C++11 header library for CPU/GPU parallel computing uses native compiler and OpenCL.
Example:
git clone --recursive https://github.com/fcf-framework/fcfParallel.git
The simple example of overlaying blur in a BMP file. The example is available in the repository https://github.com/fcf-framework/fcfParallelExamples.git
impl.cpp file
Since the library is implemented in the form of header files, first you need to announce its implementation.
To do this, you need to connect the header file fcfParallel/parallel.hpp
with the declared macro FCF_PARALLEL_IMPLEMENTATION
(only for fcfParallel library) or FCF_IMPLEMENTATION
(for all libraries).
It is advisable to do this in a separate file so as not to reassemble each time.
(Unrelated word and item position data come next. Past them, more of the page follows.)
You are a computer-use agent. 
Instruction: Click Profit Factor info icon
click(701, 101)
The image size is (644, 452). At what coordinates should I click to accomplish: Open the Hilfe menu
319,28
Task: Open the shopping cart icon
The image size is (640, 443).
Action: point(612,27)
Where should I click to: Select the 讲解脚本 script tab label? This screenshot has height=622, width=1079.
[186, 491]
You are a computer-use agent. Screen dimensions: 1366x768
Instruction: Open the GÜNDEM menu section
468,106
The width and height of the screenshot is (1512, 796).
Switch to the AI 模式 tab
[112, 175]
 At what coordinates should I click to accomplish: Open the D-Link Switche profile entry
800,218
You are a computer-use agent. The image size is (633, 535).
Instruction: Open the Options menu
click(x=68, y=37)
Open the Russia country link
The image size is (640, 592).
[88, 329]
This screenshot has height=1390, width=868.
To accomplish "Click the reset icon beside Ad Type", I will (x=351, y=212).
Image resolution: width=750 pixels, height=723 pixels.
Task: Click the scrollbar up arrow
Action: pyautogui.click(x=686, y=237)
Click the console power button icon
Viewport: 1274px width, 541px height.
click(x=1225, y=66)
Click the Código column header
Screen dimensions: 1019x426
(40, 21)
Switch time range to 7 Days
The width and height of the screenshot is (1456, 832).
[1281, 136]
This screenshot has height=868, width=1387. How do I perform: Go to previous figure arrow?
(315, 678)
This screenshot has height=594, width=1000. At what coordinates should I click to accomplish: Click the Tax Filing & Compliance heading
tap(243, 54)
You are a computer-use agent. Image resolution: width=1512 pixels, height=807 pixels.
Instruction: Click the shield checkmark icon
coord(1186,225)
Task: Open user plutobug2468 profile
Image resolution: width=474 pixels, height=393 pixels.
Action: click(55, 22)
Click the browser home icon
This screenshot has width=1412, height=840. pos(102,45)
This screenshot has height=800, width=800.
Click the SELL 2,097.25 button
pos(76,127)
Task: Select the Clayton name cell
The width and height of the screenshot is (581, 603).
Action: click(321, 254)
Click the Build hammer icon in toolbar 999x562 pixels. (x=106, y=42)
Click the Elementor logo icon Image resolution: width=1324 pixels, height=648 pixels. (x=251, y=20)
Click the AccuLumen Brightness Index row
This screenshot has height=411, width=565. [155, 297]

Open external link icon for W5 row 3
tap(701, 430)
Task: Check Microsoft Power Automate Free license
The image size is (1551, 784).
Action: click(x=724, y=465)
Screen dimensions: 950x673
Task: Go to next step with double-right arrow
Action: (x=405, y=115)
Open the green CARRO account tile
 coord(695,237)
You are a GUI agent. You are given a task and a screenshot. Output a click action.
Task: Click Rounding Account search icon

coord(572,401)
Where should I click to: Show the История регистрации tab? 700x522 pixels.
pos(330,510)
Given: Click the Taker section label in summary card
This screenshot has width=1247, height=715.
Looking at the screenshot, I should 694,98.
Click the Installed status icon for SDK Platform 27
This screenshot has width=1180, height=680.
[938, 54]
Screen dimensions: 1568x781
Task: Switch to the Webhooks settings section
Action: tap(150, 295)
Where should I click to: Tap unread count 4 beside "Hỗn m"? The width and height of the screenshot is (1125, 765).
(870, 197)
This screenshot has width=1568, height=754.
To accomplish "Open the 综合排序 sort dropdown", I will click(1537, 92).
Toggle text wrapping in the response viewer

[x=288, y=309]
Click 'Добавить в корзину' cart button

#define FCF_IMPLEMENTATION
#include <fcfImage/image.hpp>
#include <fcfParallel/parallel.hpp>
main.cpp file
We now proceed to the main programm.
Declaring a handler function
The parallel computation subroutine is declared the macro FCF_PARALLEL_UNIT. The first parameter is the name of the unit, the second is an options (JS/JSON object) and the third will be the code for the implementation of the action.
The subroutine should contain a main function called FCF_PARALLEL_MAIN. The first argument of this function should be a pointer to the FCFParallelTask
structure, which contains progress information. The rest of the argument is set by the developer.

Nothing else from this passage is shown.